Entries pointing to text and elements:
=-=-=-=-=
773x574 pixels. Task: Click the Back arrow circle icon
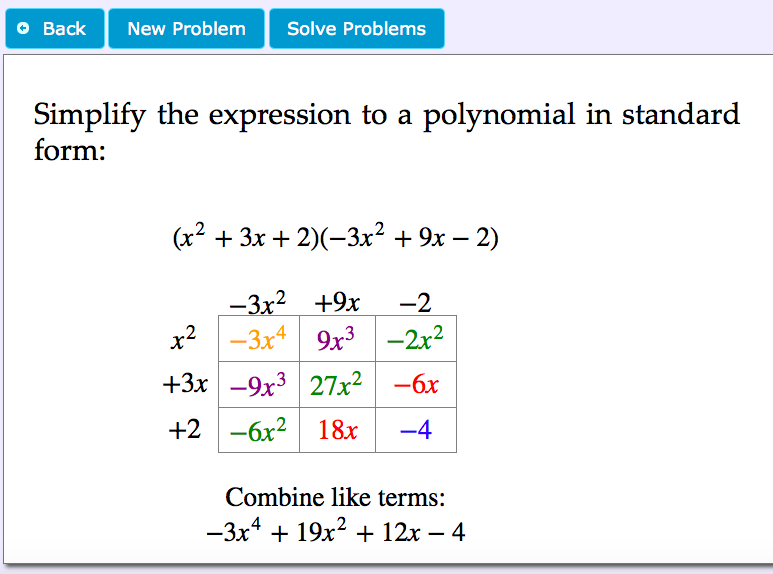click(x=24, y=29)
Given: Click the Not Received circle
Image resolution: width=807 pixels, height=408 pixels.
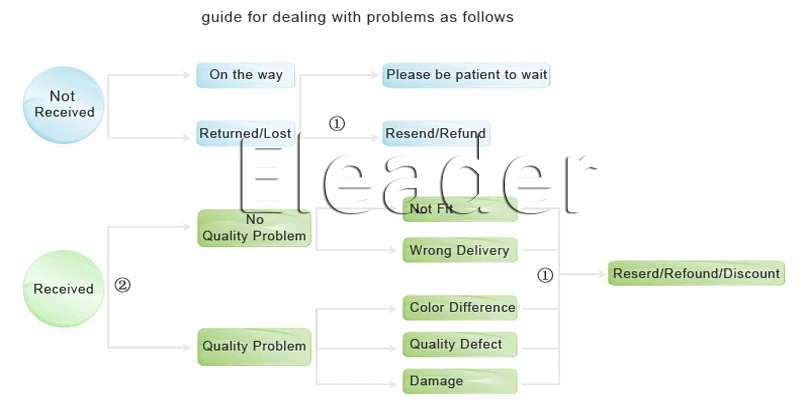Looking at the screenshot, I should tap(64, 104).
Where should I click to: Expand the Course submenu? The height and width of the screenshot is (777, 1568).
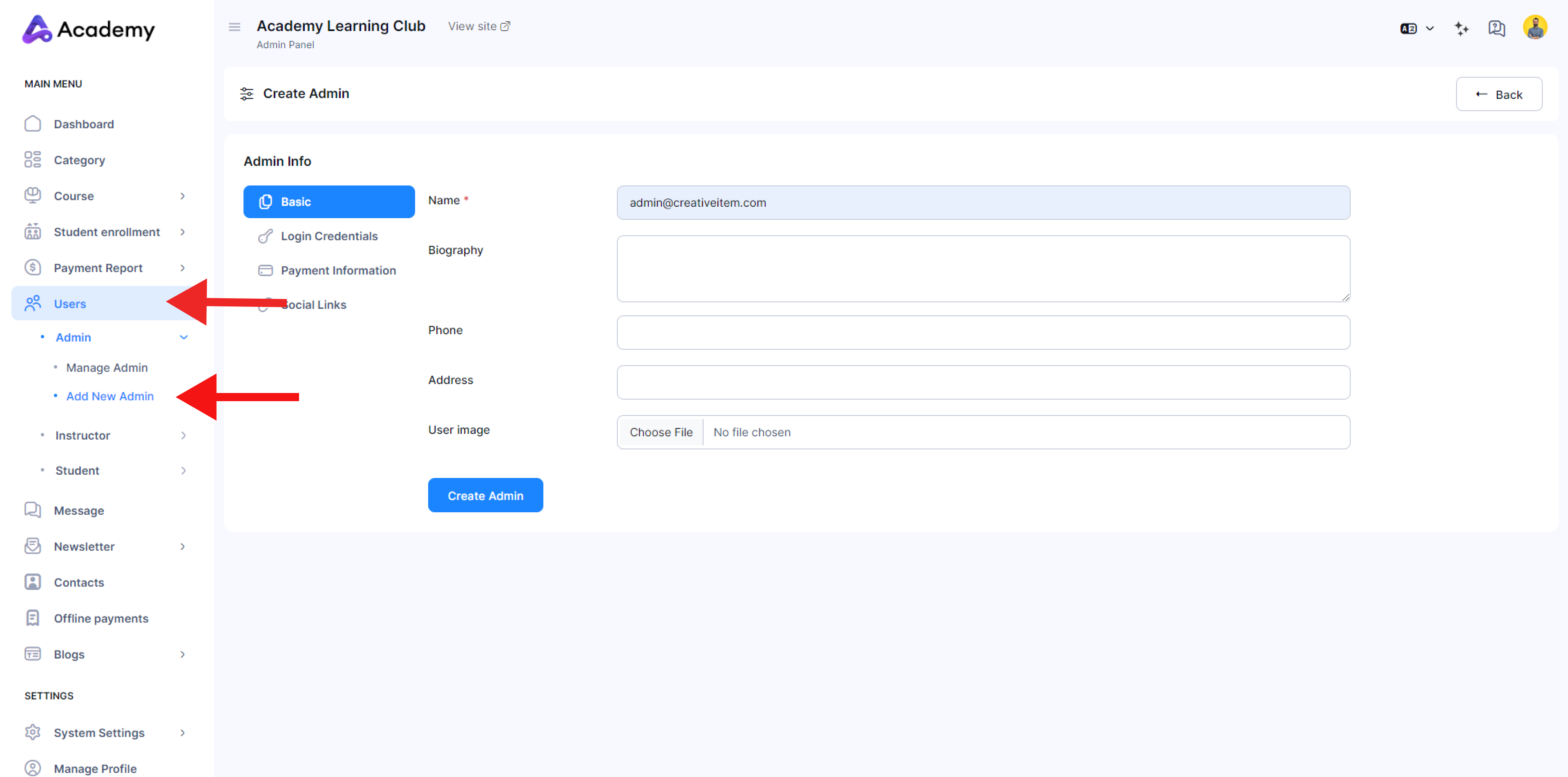[x=183, y=196]
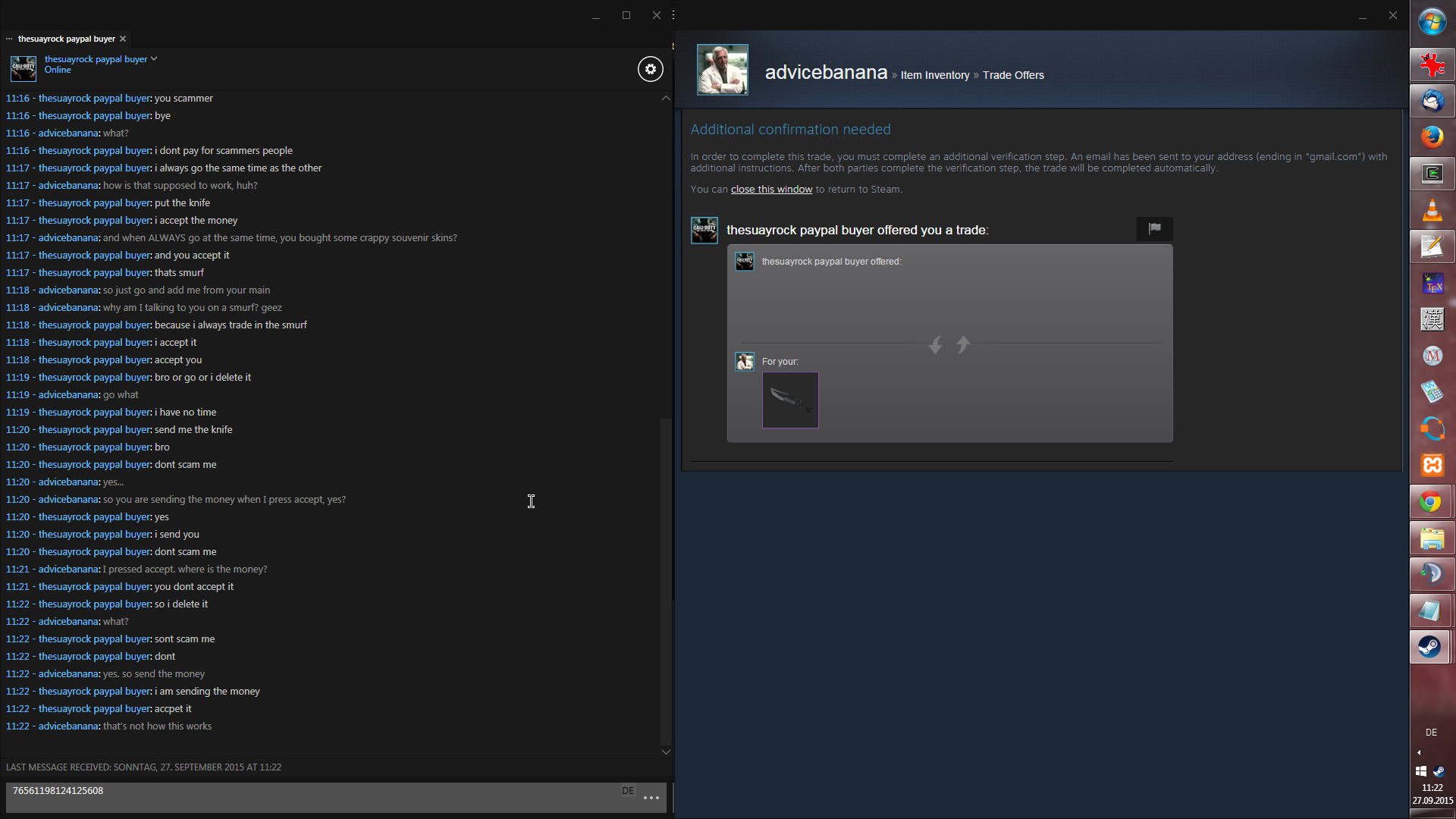Expand thesuayrock paypal buyer name dropdown
Viewport: 1456px width, 819px height.
[x=154, y=58]
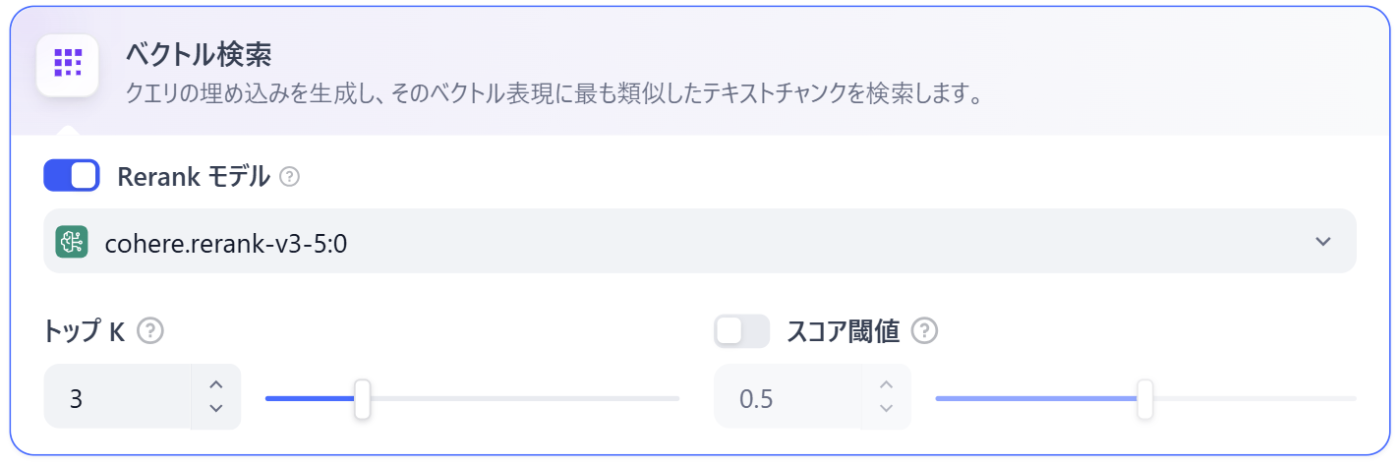Screen dimensions: 1400x466
Task: Click the Rerank モデル label text
Action: click(x=193, y=177)
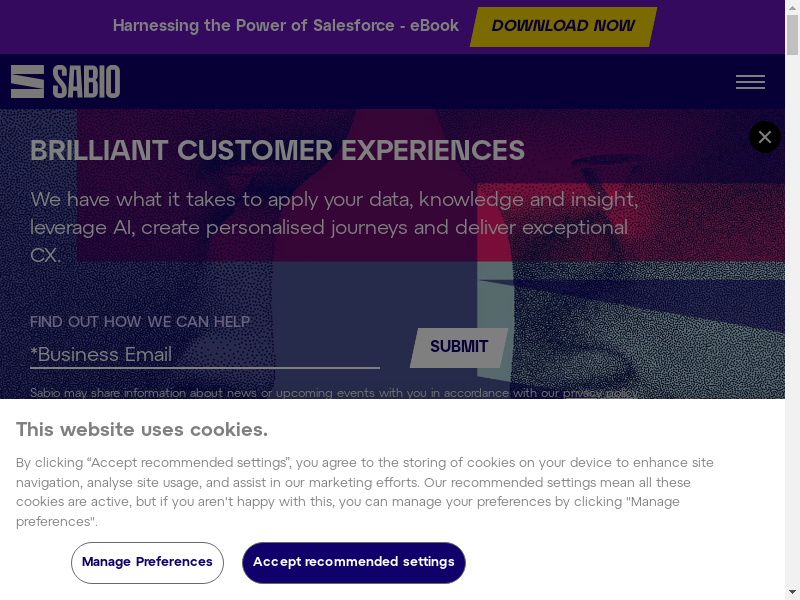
=-=-=-=-=
YOUR OBJECTIVE →
Can you write out all the entries again, swapping "circle" for "round button", changing nothing else and leaving out the pictures?

TASK OUTPUT →
773x574 pixels. Task: Click the Back arrow round button icon
click(x=24, y=29)
Given: Click the Not Received round button
Image resolution: width=807 pixels, height=408 pixels.
Looking at the screenshot, I should tap(64, 104).
Where should I click to: Expand the Course submenu? The height and width of the screenshot is (777, 1568).
[x=183, y=196]
Expand thesuayrock paypal buyer name dropdown
Viewport: 1456px width, 819px height.
[x=154, y=58]
Screen dimensions: 1400x466
Task: Click the Rerank モデル label text
Action: click(x=193, y=177)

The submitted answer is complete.